Again, just through one example, let's say you have an R Markdown file that creates a PDF report that has some text and some plots and some tables, and you know that you need to create this report every year for, let's say, each division that you oversee or that your group oversees. We can use the render function within R Markdown to specify, you know, where these files should be saved, how they should be titled, and then, you know, use a little bit of functional programming and render that R Markdown file for a given year for, let's say, every unique value of division within your data set. And just that, you know, few lines of code makes it extremely easy to turn one R Markdown file into a whole bunch of PDF files. Again, saving tremendous amounts of time. I have a few of these similar projects that I have to run for reports that get run a couple times a year for, in my case, you know, dozens of departments, and having to do that manually or quasi-manually through Tableau or Word or kind of other system is just not nearly as efficient as doing it in R Markdown.
Closing thoughts
So, I would argue that we have, there are for sure struggles, again, to, I'm not going to pretend that it's totally smooth sailing if you are the only person using R at your workplace and trying to kind of fit R into an existing workflow. But hopefully, I have demonstrated that the benefits of using R, again, even if you only use specific bits and pieces of R to solve whatever specific problems that you face, even if you can't use, again, an entire R workflow, is worth overcoming whatever specific struggles you might face. Because it's true that the less time you spend reproducing your own analysis, again, I have been in that place where you open an Excel file from last year, and you should remember everything that you did, but you don't. And because it's Excel, it's not, you know, recorded very well. It's not reproducible. That is just wasted time. Having to reproduce your own analysis on any time interval is really time wasted that could more easily be made much more efficient with R.

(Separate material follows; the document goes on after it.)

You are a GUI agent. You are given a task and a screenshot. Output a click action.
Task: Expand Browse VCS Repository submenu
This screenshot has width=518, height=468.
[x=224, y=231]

That is just wasted time. Having to reproduce your own analysis on any time interval is really time wasted that could more easily be made much more efficient with R.

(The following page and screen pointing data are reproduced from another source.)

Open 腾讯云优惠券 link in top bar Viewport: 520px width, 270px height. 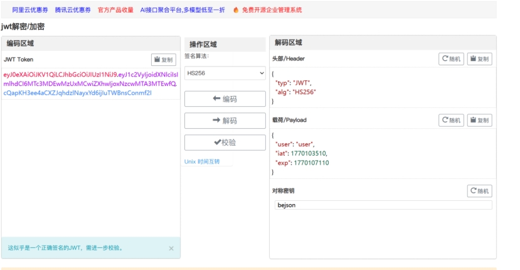[x=73, y=10]
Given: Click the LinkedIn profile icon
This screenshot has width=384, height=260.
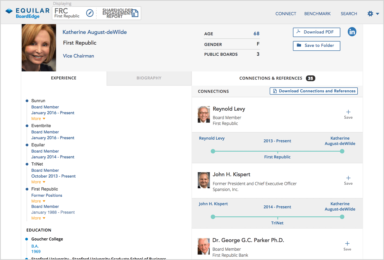Looking at the screenshot, I should [352, 32].
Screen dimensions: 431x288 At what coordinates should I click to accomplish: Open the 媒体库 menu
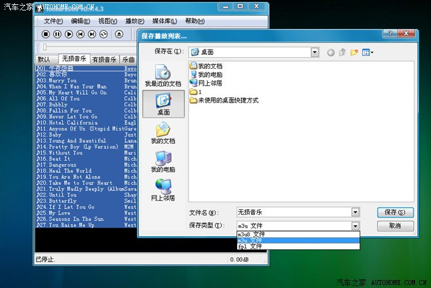pyautogui.click(x=164, y=21)
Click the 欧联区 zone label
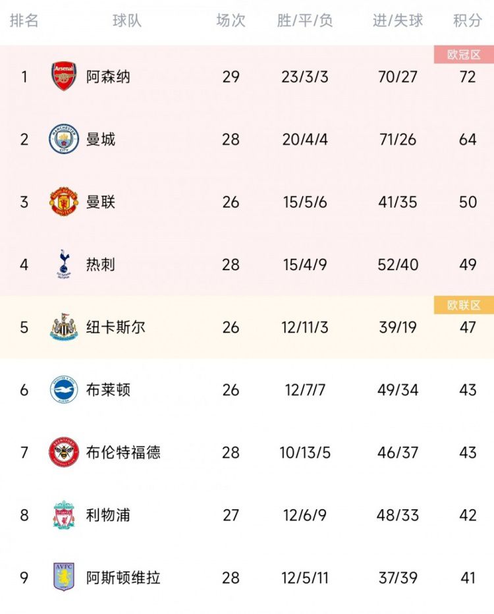This screenshot has width=494, height=614. pyautogui.click(x=464, y=305)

And so, the less time you spend doing that, the more time you have for whatever work it is in the line of work that you find important, that you are uniquely good at, that you are able to, you know, put your specific skills toward. So, hopefully, this talk has inspired you to, again, continue to incorporate bits and pieces of R into your existing workflow, even if you can't use all of R, like you see other people use. And I hope it has comforted you that not everyone uses the entire R ecosystem A to Z. It doesn't mean that you aren't a real programmer, you aren't a real coder. As long as you're working kind of within the constraints of your job, you can still find ways to use R to help ease some of your specific problems.
Thank you, again. Hopefully, there are time for questions. But if not, I will be in the Discord server this afternoon.